Top of Source information
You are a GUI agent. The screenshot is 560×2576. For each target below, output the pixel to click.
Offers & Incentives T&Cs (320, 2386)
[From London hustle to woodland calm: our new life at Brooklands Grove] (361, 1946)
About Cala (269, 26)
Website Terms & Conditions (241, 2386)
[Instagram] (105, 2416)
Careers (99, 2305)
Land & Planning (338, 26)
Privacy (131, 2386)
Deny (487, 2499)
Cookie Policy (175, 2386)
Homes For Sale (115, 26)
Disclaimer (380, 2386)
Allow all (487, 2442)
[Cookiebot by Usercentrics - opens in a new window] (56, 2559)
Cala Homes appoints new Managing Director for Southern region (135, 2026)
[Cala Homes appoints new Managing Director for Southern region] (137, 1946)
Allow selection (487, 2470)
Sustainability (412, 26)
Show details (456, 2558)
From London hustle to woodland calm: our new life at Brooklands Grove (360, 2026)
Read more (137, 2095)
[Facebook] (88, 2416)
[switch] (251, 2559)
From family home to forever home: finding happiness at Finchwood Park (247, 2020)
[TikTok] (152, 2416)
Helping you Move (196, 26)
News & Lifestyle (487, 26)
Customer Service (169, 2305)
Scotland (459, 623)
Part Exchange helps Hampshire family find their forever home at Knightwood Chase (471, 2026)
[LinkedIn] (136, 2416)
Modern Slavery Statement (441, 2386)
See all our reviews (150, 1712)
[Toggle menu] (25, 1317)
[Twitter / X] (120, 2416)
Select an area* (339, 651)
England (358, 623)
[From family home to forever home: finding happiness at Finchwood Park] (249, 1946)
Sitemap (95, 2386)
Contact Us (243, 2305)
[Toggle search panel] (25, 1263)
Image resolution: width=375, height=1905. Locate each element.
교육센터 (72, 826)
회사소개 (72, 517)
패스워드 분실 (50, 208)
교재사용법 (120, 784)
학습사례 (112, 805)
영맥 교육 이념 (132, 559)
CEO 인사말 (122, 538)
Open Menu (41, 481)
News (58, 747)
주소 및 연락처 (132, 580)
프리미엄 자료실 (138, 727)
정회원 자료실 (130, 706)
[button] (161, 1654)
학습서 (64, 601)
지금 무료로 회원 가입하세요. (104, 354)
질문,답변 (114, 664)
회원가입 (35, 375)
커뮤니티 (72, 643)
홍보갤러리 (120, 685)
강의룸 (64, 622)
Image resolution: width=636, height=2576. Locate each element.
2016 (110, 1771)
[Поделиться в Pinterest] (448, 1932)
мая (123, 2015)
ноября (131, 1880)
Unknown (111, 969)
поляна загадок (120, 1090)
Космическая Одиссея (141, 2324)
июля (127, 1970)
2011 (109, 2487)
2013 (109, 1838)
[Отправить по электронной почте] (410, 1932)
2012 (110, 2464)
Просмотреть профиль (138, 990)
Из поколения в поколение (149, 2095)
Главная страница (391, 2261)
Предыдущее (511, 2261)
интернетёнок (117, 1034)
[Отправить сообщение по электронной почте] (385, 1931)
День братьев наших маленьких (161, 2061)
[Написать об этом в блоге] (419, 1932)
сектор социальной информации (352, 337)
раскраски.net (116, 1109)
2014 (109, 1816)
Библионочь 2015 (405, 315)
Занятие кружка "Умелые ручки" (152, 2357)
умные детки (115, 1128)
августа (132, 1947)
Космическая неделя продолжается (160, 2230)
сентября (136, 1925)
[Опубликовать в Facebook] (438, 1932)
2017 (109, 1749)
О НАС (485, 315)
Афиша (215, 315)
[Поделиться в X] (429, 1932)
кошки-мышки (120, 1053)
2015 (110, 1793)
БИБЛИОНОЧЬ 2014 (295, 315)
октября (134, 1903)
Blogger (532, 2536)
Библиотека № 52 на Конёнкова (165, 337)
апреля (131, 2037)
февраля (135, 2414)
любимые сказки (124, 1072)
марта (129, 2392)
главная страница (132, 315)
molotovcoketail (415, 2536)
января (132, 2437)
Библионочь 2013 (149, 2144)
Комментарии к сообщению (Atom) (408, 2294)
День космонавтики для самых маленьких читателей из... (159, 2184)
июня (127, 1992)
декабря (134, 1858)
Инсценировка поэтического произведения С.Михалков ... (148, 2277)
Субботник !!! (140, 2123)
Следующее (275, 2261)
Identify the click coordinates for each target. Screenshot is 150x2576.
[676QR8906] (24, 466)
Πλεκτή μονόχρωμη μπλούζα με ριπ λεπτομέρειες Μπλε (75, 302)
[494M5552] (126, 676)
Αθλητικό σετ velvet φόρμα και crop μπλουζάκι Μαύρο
Bottom of Source information
§ Assignment: The full set of entries has to be duplicated precisely.

§ Result of the exercise:
You are a GUI agent. The screenshot is 560×2576. For each target below, output the pixel to click.
Offers & Incentives T&Cs (320, 2386)
[From London hustle to woodland calm: our new life at Brooklands Grove] (361, 1946)
About Cala (269, 26)
Website Terms & Conditions (241, 2386)
[Instagram] (105, 2416)
Careers (99, 2305)
Land & Planning (338, 26)
Privacy (131, 2386)
Deny (487, 2499)
Cookie Policy (175, 2386)
Homes For Sale (115, 26)
Disclaimer (380, 2386)
Allow all (487, 2442)
[Cookiebot by Usercentrics - opens in a new window] (56, 2559)
Cala Homes appoints new Managing Director for Southern region (135, 2026)
[Cala Homes appoints new Managing Director for Southern region] (137, 1946)
Allow selection (487, 2470)
Sustainability (412, 26)
Show details (456, 2558)
From London hustle to woodland calm: our new life at Brooklands Grove (360, 2026)
Read more (137, 2095)
[Facebook] (88, 2416)
[switch] (251, 2559)
From family home to forever home: finding happiness at Finchwood Park (247, 2020)
[TikTok] (152, 2416)
Helping you Move (196, 26)
News & Lifestyle (487, 26)
Customer Service (169, 2305)
Scotland (459, 623)
Part Exchange helps Hampshire family find their forever home at Knightwood Chase (471, 2026)
[LinkedIn] (136, 2416)
Modern Slavery Statement (441, 2386)
See all our reviews (150, 1712)
[Toggle menu] (25, 1317)
[Twitter / X] (120, 2416)
Select an area* (339, 651)
England (358, 623)
[From family home to forever home: finding happiness at Finchwood Park] (249, 1946)
Sitemap (95, 2386)
Contact Us (243, 2305)
[Toggle search panel] (25, 1263)
Image resolution: width=375, height=1905. Locate each element.
교육센터 (72, 826)
회사소개 (72, 517)
패스워드 분실 (50, 208)
교재사용법 (120, 784)
학습사례 (112, 805)
영맥 교육 이념 (132, 559)
CEO 인사말 (122, 538)
Open Menu (41, 481)
News (58, 747)
주소 및 연락처 (132, 580)
프리미엄 자료실 (138, 727)
정회원 자료실 (130, 706)
[button] (161, 1654)
학습서 (64, 601)
지금 무료로 회원 가입하세요. (104, 354)
질문,답변 (114, 664)
회원가입 (35, 375)
커뮤니티 (72, 643)
홍보갤러리 (120, 685)
강의룸 (64, 622)
Image resolution: width=636, height=2576. Locate each element.
2016 (110, 1771)
[Поделиться в Pinterest] (448, 1932)
мая (123, 2015)
ноября (131, 1880)
Unknown (111, 969)
поляна загадок (120, 1090)
Космическая Одиссея (141, 2324)
июля (127, 1970)
2011 (109, 2487)
2013 (109, 1838)
[Отправить по электронной почте] (410, 1932)
2012 (110, 2464)
Просмотреть профиль (138, 990)
Из поколения в поколение (149, 2095)
Главная страница (391, 2261)
Предыдущее (511, 2261)
интернетёнок (117, 1034)
[Отправить сообщение по электронной почте] (385, 1931)
День братьев наших маленьких (161, 2061)
[Написать об этом в блоге] (419, 1932)
сектор социальной информации (352, 337)
раскраски.net (116, 1109)
2014 (109, 1816)
Библионочь 2015 (405, 315)
Занятие кружка "Умелые ручки" (152, 2357)
умные детки (115, 1128)
августа (132, 1947)
Космическая неделя продолжается (160, 2230)
сентября (136, 1925)
[Опубликовать в Facebook] (438, 1932)
2017 (109, 1749)
О НАС (485, 315)
Афиша (215, 315)
[Поделиться в X] (429, 1932)
кошки-мышки (120, 1053)
2015 (110, 1793)
БИБЛИОНОЧЬ 2014 (295, 315)
октября (134, 1903)
Blogger (532, 2536)
Библиотека № 52 на Конёнкова (165, 337)
апреля (131, 2037)
февраля (135, 2414)
любимые сказки (124, 1072)
марта (129, 2392)
главная страница (132, 315)
molotovcoketail (415, 2536)
января (132, 2437)
Библионочь 2013 (149, 2144)
Комментарии к сообщению (Atom) (408, 2294)
День космонавтики для самых маленьких читателей из... (159, 2184)
июня (127, 1992)
декабря (134, 1858)
Инсценировка поэтического произведения С.Михалков ... (148, 2277)
Субботник !!! (140, 2123)
Следующее (275, 2261)
Identify the click coordinates for each target. Screenshot is 150x2576.
[676QR8906] (24, 466)
Πλεκτή μονόχρωμη μπλούζα με ριπ λεπτομέρειες Μπλε (75, 302)
[494M5552] (126, 676)
Αθλητικό σετ velvet φόρμα και crop μπλουζάκι Μαύρο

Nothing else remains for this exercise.